Honestly, who cares about books at a time like this?
Not that you need me to enumerate the ways in which the human enterprise has gone completely off the rails of late, but for the purpose of establishing a who-gives-a-crap-about-books baseline, I offer an incomplete roundup of where we find ourselves: A reality-tv star and failed real estate mogul, previously most notable for having managed the unlikely feat of going bankrupt running a casino, is now POTUS for the second time. Last year, we blew past the 1.5°C warming threshold set by the Paris Climate Agreement, but despite this we’re still burning everything that’s a) not nailed down and b) remotely flammable to power our economies. Not long ago, we all hid in our houses and washed our groceries for two years, and there’s every reason to think that bird flu will have us doing it again sooner rather than later. 1% of American households possess 30% of the country’s wealth, peanut butter is more expensive per ounce than platinum, and oh yeah, astronomers recently discovered an asteroid big enough to level a major city has a greater-than-zero chance to strike the Earth in 2032. Which, given everything else, doesn’t really sound so bad anymore.
Did I miss anything? No matter. In summary, it’s shit out there. So, yeah, in that context, books—a perennially tough sell—don’t seem to rate. At all.
And yet here you are, inexplicably still interested in books, and here I am, having written a book I hope will sell more than seven copies. Let’s talk.
I imagine people who read crime books, of both the fiction and nonfiction variety, favor the genre for a handful of reasons, most of which would make for a pretty tight Venn diagram: vicarious thrills, danger, and excitement. A chance to become acquainted with the darkest facets of our species, without running the risk of being victimized by same in the process. Narrative reinforcement of the abiding hope that, in the end, good will win out and bad will be punished and all will more or less be right with the world.
Except that, as previously mentioned, one looks around at the current moment and finds it harder and harder to believe that is the case. At a time when, to paraphrase a lately famous aphorism, the law does not bind those it protects and does not protect those it binds, maybe the best we can hope for from crime books is a blueprint for how to properly transgress, when those in charge no longer even pretend to be working for anything but their own gain and aggrandizement.

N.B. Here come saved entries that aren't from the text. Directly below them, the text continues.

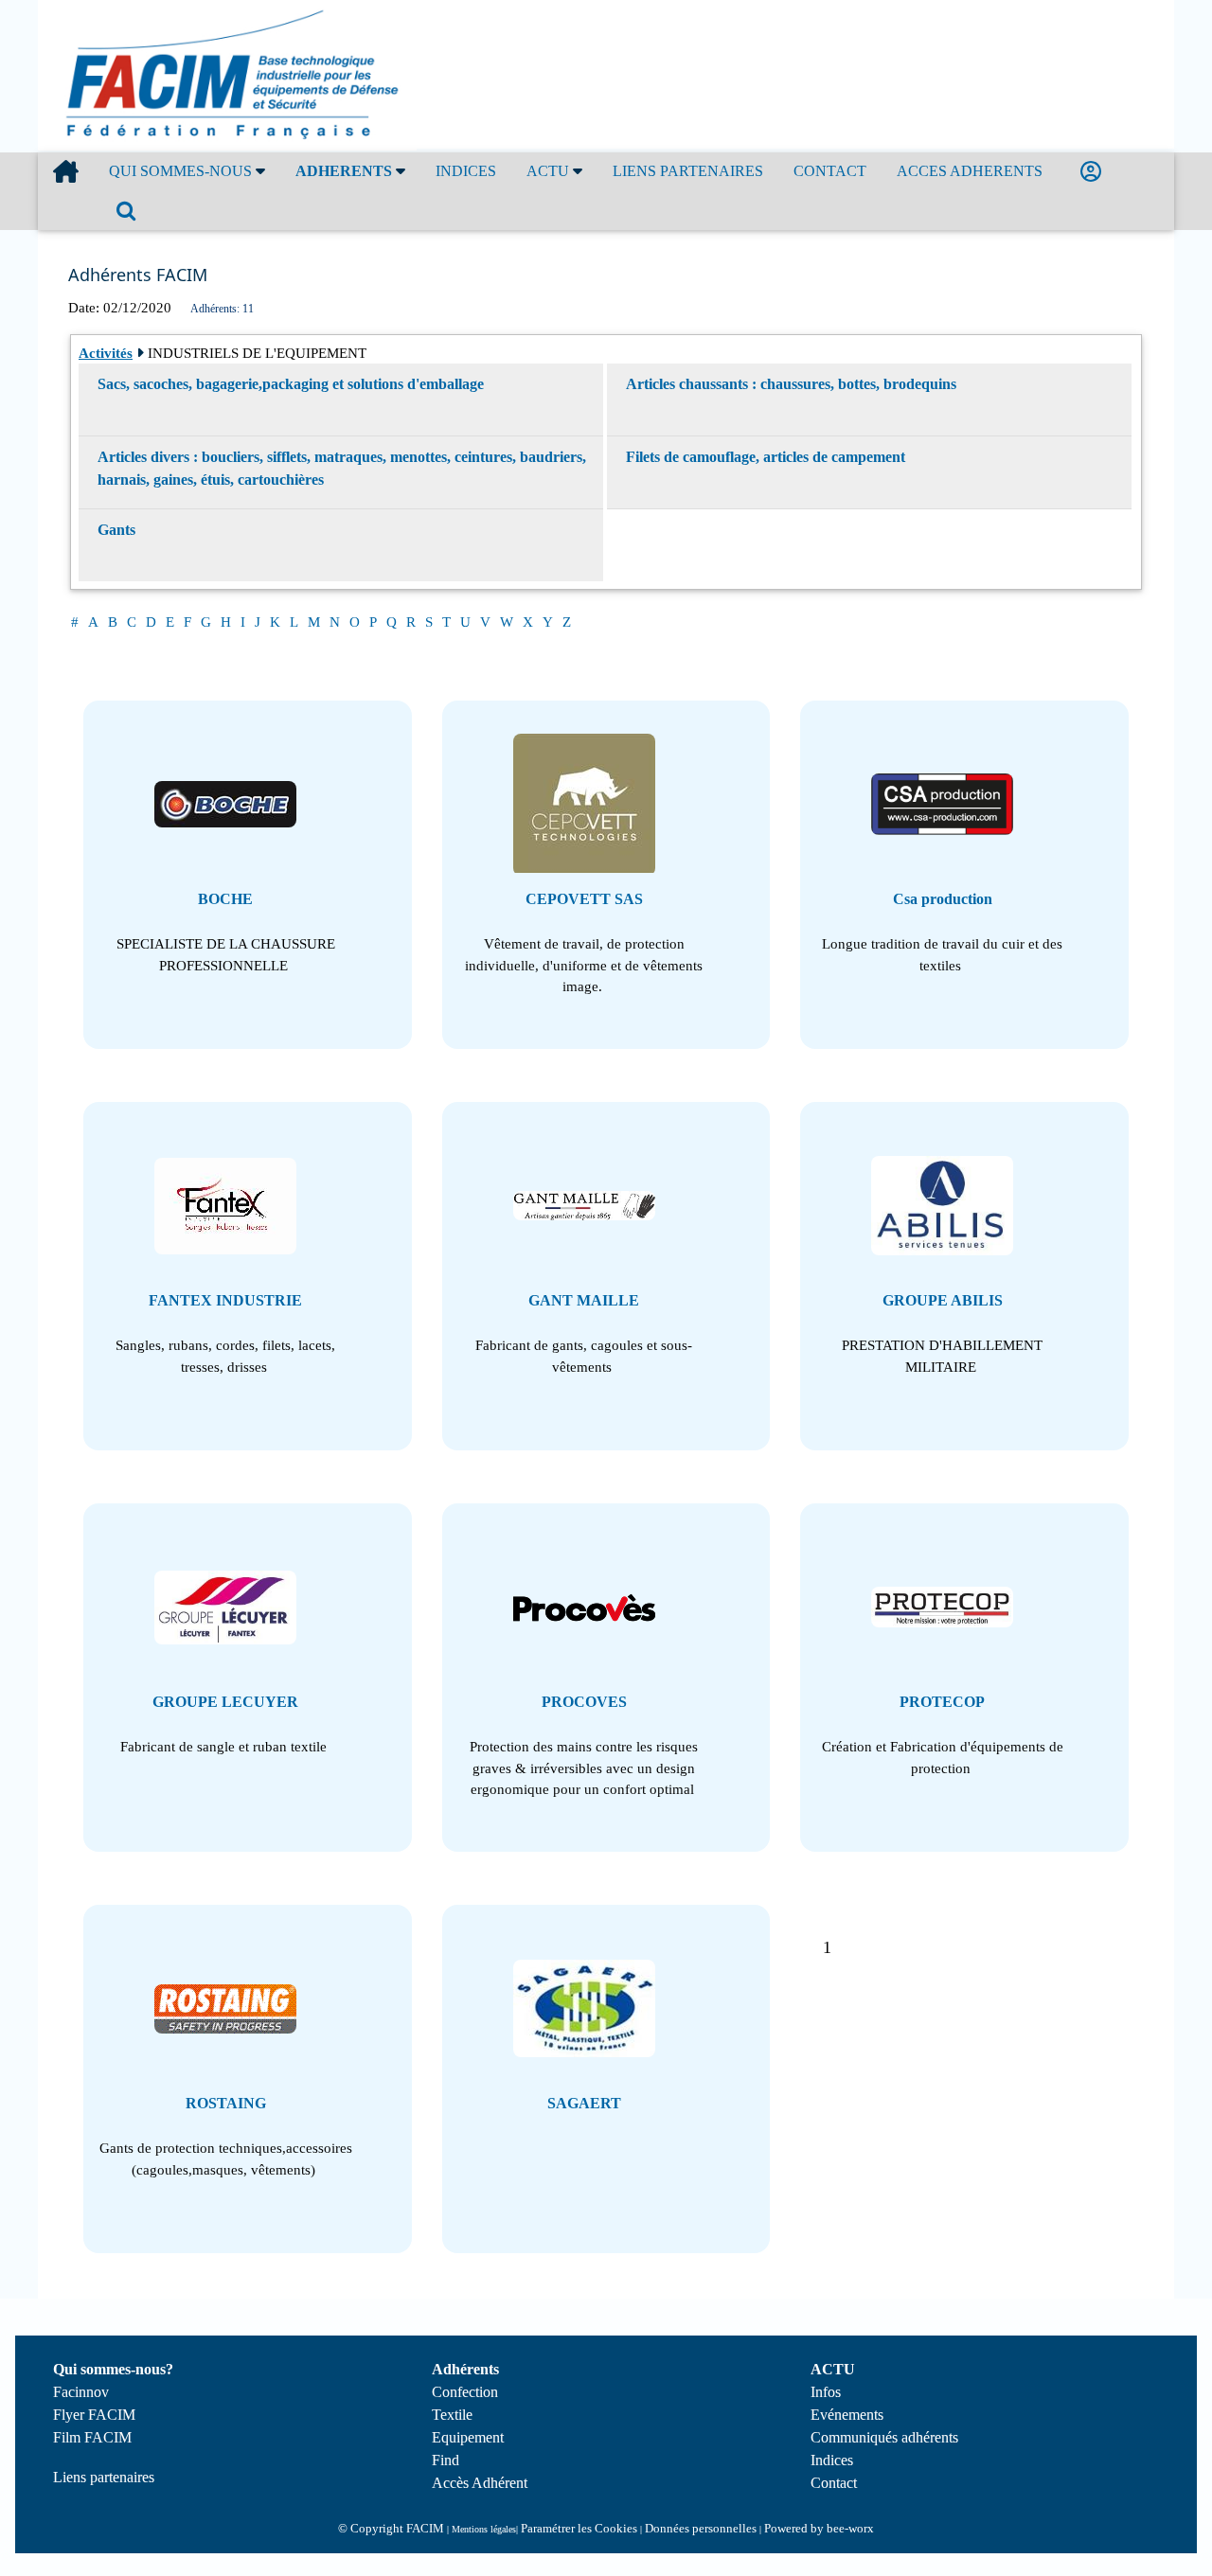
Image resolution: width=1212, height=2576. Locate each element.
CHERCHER (129, 210)
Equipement (468, 2437)
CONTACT (829, 171)
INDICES (466, 171)
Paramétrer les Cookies (579, 2528)
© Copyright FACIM (391, 2528)
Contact (834, 2483)
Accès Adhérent (479, 2483)
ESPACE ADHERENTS (1094, 171)
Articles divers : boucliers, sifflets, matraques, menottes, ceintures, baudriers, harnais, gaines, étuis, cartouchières (342, 468)
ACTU (549, 171)
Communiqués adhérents (884, 2437)
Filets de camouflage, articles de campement (765, 457)
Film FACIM (92, 2437)
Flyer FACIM (94, 2415)
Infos (826, 2392)
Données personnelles (701, 2528)
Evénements (847, 2415)
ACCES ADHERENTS (970, 171)
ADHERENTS (345, 171)
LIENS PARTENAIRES (688, 171)
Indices (832, 2460)
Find (445, 2460)
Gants (116, 530)
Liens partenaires (103, 2477)
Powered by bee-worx (819, 2528)
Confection (465, 2392)
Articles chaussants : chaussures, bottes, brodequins (791, 384)
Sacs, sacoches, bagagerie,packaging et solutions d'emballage (291, 384)
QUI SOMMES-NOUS (182, 171)
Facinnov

This is a state of affairs that the heroine of my new novel, Babs Dionne, would recognize as business as usual. The daughter of French-Canadian immigrants who arrived in New England in the early 20th Century to work in textile and paper mills, Babs knew intuitively from a young age that the English-speaking, Protestant power structure was never going to give her people—Francophone Catholics—a fair shake. Rather than being a good worker bee like her family and neighbors, she took power for herself—seizing control of the drug trade in her town of Waterville, Maine, and bending local government and law enforcement to her purposes. She’s a classic heroic outlaw, in the tradition of Robin Hood, Ned Kelly, and Ferris Bueller. Like them, she has little interest in trying to work within the constraints of a game that will only ever be rigged against her. And she’s willing to risk her physical freedom, and ultimately her life, to live as she will.
If you asked Babs how to properly live in an unjust time and place, first she would likely stare at you as if you’d said the stupidest thing she’d heard that week. Then she would tell you to stop being naïve: there has never been, in human history, a just time and place, and so act accordingly. Be strategic, strong, and utterly unsentimental. Fight like a rabid animal. Make your enemies understand you will endure more than they ever could. Act only out of principle, never fear or greed.
This last is, in my mind, perhaps the aspect of Babs’ character most relevant to where we find ourselves out here in the real world. At a time when the very notion of principle, and its place as our true north, seems to have given way to every dumb, ill-considered, selfish, awful, thoughtless, cruel, lizard-brained impulse, having the courage of our convictions—and behaving as such—is almost a subversive act.
Babs is a criminal, sure. But we’re all adults here, and as such we know that what’s lawful is not always what’s right. Breaking the law is sometimes a moral imperative; it was, in fact, precisely this kind of imperative that led to the founding of our nation. Doing arguably bad things in the service of what’s inarguably right is sometimes not just necessary, but the only thing that can help you sleep well at night. It may be that we find ourselves at just such a hinge in human affairs, and many of us, I think, are casting about looking for some clue regarding what to do and how to be.
I write in order to understand what I think and feel, and in writing this I’ve come to understand that, far from being worthless, books can be more important at times like ours than at any other. They can show us how to live, and how to endure. They can provide us with the longitude and latitude of our principles, and even instructions, of a kind, for how to live by them. All that’s required of us is the price of a hardcover, and the courage to act not out of fear or greed or anger, but simply according to what we know is right.
Babs does and is all the things I wish I could do and be.